• Aim of the exercise
Format the data from the line containing "423x475 pixels. How" through the line containing "The image size is (759, 637). [x=501, y=604]" as a Markdown table with the columns n and Line. Give each line its own row with a running number in n, and leave out blank lines.

------------

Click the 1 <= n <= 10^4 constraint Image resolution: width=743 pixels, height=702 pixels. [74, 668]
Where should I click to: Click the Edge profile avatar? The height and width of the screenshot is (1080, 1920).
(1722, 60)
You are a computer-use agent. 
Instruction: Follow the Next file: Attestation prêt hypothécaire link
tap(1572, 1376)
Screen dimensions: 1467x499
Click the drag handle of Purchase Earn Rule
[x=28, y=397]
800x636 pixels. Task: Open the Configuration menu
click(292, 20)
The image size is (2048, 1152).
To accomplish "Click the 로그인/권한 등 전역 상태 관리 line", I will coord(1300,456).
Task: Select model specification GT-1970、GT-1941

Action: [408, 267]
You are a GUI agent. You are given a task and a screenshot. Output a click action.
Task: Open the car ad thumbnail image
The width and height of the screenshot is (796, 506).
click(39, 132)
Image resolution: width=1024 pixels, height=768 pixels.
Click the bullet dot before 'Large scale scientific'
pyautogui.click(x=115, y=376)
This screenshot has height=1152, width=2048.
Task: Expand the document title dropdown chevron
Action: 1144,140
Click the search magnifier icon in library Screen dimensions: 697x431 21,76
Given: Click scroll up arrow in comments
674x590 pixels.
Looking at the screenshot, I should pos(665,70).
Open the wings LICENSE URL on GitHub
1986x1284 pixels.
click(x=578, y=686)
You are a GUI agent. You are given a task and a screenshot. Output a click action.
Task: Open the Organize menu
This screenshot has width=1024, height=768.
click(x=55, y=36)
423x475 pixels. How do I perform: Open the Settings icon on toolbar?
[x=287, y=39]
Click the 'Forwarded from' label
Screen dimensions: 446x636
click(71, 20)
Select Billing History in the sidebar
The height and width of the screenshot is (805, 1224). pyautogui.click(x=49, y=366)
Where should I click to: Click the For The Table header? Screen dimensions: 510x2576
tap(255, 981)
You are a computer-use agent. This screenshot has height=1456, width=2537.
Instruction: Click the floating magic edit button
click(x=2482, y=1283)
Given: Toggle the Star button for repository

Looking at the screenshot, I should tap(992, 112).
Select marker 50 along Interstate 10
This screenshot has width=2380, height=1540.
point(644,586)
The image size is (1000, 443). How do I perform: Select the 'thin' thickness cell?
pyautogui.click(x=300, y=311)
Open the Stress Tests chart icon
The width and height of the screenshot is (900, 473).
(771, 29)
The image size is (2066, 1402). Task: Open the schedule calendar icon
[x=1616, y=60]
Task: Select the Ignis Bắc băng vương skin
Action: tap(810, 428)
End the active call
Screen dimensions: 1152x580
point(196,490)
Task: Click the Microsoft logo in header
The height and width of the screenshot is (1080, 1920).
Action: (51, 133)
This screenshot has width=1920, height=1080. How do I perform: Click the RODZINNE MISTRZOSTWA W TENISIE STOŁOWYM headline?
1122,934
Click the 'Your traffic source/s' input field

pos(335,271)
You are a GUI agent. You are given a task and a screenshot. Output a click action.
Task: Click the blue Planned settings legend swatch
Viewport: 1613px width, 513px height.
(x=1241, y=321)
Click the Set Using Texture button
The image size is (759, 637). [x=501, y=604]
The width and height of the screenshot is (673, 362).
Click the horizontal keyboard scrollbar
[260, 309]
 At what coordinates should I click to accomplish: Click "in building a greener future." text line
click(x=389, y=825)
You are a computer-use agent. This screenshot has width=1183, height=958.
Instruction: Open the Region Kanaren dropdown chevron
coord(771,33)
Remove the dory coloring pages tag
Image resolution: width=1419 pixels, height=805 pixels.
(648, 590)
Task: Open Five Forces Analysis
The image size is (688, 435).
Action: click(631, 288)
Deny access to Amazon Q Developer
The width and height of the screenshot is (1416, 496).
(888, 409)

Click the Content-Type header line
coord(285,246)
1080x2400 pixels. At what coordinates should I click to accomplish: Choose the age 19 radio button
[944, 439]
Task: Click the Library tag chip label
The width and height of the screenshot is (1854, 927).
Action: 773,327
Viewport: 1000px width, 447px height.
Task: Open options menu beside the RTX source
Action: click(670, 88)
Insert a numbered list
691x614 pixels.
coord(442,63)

------------

• Answer to this task
| n | Line |
|---|---|
| 1 | 423x475 pixels. How do I perform: Open the Settings icon on toolbar? |
| 2 | [x=287, y=39] |
| 3 | Click the 'Forwarded from' label |
| 4 | Screen dimensions: 446x636 |
| 5 | click(71, 20) |
| 6 | Select Billing History in the sidebar |
| 7 | The height and width of the screenshot is (805, 1224). pyautogui.click(x=49, y=366) |
| 8 | Where should I click to: Click the For The Table header? Screen dimensions: 510x2576 |
| 9 | tap(255, 981) |
| 10 | You are a computer-use agent. This screenshot has height=1456, width=2537. |
| 11 | Instruction: Click the floating magic edit button |
| 12 | click(x=2482, y=1283) |
| 13 | Given: Toggle the Star button for repository |
| 14 | Looking at the screenshot, I should tap(992, 112). |
| 15 | Select marker 50 along Interstate 10 |
| 16 | This screenshot has width=2380, height=1540. |
| 17 | point(644,586) |
| 18 | The image size is (1000, 443). How do I perform: Select the 'thin' thickness cell? |
| 19 | pyautogui.click(x=300, y=311) |
| 20 | Open the Stress Tests chart icon |
| 21 | The width and height of the screenshot is (900, 473). |
| 22 | (771, 29) |
| 23 | The image size is (2066, 1402). Task: Open the schedule calendar icon |
| 24 | [x=1616, y=60] |
| 25 | Task: Select the Ignis Bắc băng vương skin |
| 26 | Action: tap(810, 428) |
| 27 | End the active call |
| 28 | Screen dimensions: 1152x580 |
| 29 | point(196,490) |
| 30 | Task: Click the Microsoft logo in header |
| 31 | The height and width of the screenshot is (1080, 1920). |
| 32 | Action: (51, 133) |
| 33 | This screenshot has width=1920, height=1080. How do I perform: Click the RODZINNE MISTRZOSTWA W TENISIE STOŁOWYM headline? |
| 34 | 1122,934 |
| 35 | Click the 'Your traffic source/s' input field |
| 36 | pos(335,271) |
| 37 | You are a GUI agent. You are given a task and a screenshot. Output a click action. |
| 38 | Task: Click the blue Planned settings legend swatch |
| 39 | Viewport: 1613px width, 513px height. |
| 40 | (x=1241, y=321) |
| 41 | Click the Set Using Texture button |
| 42 | The image size is (759, 637). [x=501, y=604] |